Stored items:
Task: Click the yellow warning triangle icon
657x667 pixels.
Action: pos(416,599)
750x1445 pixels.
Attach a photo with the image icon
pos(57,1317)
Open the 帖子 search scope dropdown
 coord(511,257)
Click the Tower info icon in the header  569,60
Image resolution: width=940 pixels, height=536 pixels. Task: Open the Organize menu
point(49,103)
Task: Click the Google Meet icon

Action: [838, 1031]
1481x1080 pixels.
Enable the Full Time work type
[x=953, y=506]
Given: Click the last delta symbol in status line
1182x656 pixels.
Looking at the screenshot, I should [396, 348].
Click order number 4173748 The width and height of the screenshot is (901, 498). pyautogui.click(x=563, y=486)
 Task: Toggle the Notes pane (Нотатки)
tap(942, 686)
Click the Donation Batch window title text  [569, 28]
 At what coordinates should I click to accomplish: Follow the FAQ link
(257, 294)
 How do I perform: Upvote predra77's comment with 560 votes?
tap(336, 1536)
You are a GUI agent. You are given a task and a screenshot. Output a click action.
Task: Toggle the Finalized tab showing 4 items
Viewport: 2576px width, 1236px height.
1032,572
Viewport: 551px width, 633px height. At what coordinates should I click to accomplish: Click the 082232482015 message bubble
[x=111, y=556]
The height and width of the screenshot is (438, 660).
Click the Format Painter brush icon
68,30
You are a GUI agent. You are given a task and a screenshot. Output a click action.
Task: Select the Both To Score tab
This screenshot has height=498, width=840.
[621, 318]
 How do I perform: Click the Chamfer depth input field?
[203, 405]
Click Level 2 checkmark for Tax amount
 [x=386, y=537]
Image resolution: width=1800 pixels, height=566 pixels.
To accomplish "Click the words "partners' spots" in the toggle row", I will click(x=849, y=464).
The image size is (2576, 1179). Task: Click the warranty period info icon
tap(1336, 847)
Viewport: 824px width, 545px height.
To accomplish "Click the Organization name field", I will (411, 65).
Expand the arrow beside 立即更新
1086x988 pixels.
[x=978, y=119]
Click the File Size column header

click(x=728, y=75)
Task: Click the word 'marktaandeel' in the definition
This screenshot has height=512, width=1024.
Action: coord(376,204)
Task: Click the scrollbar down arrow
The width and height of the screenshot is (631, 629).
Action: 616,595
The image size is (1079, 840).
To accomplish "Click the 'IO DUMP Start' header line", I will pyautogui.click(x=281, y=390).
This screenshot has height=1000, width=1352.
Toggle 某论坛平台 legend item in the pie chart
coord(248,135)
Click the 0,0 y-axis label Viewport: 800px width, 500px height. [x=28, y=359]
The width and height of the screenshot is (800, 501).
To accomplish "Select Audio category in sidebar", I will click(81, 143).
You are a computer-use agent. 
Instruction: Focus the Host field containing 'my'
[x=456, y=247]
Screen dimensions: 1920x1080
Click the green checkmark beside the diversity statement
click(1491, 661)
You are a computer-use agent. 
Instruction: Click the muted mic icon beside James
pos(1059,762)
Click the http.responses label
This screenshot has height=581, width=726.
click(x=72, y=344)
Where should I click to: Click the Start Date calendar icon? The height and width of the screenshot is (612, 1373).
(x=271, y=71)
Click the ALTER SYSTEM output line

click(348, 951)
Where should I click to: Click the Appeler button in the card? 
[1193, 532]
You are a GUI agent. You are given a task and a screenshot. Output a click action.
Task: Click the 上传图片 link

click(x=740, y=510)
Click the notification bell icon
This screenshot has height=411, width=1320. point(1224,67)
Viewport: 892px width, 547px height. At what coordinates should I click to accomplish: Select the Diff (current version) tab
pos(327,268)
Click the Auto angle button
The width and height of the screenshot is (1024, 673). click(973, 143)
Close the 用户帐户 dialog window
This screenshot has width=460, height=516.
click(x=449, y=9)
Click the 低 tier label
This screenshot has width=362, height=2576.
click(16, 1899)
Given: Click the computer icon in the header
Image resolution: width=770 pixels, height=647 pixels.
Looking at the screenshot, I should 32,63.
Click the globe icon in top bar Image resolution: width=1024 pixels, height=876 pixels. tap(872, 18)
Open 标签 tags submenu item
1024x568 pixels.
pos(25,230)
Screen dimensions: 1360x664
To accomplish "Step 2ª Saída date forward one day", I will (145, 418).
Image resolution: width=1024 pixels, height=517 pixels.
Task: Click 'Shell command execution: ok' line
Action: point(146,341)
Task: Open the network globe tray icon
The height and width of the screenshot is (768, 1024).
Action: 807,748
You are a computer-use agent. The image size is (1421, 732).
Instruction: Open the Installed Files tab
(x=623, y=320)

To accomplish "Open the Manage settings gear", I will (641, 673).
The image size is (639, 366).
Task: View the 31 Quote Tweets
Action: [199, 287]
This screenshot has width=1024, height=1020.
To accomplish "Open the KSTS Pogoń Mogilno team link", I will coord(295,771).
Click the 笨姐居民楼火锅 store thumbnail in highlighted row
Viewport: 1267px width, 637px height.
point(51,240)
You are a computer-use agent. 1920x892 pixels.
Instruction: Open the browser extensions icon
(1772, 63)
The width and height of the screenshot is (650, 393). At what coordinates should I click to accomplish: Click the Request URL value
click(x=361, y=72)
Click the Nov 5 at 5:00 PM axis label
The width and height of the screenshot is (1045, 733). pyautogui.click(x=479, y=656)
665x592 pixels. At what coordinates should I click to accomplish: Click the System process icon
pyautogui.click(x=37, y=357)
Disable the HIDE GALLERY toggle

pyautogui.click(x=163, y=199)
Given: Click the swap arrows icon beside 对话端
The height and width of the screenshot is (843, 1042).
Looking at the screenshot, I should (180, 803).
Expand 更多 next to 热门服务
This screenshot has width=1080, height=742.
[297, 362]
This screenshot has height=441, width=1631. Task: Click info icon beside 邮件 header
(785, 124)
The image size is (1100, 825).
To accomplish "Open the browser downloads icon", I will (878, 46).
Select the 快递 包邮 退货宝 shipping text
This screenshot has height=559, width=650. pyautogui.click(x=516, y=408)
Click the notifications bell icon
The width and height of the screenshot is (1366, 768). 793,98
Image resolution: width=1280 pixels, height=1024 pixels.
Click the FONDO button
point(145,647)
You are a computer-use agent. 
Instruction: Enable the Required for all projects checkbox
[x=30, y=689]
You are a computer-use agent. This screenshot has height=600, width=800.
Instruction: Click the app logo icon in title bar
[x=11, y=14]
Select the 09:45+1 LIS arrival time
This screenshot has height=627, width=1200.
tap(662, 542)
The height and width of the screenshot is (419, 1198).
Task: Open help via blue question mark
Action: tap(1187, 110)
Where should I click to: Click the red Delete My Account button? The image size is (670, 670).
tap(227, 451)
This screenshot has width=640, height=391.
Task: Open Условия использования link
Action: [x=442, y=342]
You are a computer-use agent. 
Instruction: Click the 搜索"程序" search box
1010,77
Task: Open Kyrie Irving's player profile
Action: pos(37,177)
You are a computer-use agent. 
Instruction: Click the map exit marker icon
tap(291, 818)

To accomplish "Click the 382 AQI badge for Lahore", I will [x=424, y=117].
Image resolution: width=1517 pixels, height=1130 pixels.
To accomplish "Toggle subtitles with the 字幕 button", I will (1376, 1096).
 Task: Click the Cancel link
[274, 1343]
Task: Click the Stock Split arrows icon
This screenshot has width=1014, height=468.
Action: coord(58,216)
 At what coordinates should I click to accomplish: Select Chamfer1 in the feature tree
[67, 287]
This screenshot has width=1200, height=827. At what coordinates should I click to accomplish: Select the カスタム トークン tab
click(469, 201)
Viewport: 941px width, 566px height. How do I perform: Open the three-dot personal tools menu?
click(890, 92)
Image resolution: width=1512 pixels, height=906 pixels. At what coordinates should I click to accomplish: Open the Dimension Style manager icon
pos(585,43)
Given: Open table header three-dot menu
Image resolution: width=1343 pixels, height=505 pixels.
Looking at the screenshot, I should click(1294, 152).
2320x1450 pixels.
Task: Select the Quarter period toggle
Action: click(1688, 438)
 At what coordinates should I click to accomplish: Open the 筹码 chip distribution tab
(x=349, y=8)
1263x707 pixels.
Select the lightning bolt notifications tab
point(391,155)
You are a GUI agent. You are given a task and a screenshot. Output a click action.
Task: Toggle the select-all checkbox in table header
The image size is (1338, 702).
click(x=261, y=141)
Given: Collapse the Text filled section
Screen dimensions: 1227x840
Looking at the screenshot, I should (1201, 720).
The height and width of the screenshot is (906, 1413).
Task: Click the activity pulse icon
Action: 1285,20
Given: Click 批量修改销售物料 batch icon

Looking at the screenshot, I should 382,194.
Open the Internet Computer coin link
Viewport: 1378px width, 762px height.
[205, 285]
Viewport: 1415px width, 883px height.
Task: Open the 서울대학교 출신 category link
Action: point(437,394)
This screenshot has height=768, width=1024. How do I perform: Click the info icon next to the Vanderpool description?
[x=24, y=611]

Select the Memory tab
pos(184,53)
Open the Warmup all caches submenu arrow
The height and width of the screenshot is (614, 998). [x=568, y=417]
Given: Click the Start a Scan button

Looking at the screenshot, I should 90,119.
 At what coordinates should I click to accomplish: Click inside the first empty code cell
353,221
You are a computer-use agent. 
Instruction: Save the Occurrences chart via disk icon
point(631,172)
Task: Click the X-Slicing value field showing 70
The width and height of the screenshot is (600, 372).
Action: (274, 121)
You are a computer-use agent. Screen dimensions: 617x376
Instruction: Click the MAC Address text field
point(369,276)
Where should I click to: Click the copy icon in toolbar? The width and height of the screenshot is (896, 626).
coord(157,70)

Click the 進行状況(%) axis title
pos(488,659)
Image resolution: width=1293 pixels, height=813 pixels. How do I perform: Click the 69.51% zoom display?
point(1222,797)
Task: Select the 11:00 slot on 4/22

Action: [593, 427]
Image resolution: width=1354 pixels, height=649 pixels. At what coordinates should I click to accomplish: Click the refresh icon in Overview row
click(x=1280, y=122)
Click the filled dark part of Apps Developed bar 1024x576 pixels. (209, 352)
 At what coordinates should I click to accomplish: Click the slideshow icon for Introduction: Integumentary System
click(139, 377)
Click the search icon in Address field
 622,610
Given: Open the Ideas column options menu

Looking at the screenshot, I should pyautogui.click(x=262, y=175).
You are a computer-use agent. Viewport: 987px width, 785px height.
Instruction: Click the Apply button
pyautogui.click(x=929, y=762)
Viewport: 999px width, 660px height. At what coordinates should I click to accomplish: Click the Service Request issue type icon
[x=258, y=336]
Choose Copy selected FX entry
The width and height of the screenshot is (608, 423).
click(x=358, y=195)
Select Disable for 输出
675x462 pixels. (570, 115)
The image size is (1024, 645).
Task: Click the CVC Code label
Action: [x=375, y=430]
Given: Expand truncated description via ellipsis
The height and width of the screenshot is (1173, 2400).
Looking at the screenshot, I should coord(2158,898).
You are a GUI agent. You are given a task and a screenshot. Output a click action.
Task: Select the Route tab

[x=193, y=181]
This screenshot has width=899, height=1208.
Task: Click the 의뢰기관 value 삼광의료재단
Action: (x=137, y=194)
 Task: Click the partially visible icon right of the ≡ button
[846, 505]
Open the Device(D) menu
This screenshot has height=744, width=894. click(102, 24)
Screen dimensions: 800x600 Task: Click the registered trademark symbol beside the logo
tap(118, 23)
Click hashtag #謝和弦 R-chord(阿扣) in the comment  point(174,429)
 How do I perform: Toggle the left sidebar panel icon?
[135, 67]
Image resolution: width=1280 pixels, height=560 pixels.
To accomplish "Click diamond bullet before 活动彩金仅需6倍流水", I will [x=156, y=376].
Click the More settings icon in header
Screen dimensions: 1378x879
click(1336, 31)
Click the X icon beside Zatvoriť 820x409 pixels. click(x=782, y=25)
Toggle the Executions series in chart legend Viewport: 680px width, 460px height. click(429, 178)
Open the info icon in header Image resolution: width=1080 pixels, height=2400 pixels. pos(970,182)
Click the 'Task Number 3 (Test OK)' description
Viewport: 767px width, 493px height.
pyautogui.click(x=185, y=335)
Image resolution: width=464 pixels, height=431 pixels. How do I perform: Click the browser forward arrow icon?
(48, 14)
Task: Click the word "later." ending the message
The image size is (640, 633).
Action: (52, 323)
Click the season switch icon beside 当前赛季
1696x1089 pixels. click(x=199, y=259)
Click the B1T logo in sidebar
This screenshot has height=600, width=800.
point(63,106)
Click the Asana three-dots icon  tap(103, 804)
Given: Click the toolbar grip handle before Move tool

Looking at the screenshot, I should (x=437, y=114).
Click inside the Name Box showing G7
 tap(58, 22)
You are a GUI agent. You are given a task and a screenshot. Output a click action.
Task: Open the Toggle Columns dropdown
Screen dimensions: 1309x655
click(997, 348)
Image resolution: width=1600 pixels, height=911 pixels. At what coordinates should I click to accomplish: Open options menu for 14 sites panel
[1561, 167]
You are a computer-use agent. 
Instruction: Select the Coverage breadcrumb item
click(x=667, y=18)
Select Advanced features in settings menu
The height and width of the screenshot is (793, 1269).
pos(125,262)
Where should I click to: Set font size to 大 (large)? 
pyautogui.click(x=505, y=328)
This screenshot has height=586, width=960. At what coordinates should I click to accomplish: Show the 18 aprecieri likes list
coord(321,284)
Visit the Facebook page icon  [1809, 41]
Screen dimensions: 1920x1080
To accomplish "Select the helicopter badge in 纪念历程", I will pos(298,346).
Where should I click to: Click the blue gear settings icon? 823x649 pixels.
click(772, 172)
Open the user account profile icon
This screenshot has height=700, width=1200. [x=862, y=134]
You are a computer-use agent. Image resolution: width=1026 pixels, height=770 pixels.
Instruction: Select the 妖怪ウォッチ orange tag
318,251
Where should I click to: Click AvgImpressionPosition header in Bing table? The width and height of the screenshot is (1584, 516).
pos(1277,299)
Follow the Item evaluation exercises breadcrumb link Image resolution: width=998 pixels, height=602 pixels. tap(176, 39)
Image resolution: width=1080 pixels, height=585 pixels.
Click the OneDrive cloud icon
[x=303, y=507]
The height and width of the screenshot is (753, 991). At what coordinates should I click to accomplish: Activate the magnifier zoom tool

Exercise brief: Scan the records above for the string "filled", then report every line that contains it.

Answer section:
Given: Collapse the Text filled section
Click the filled dark part of Apps Developed bar 1024x576 pixels. (209, 352)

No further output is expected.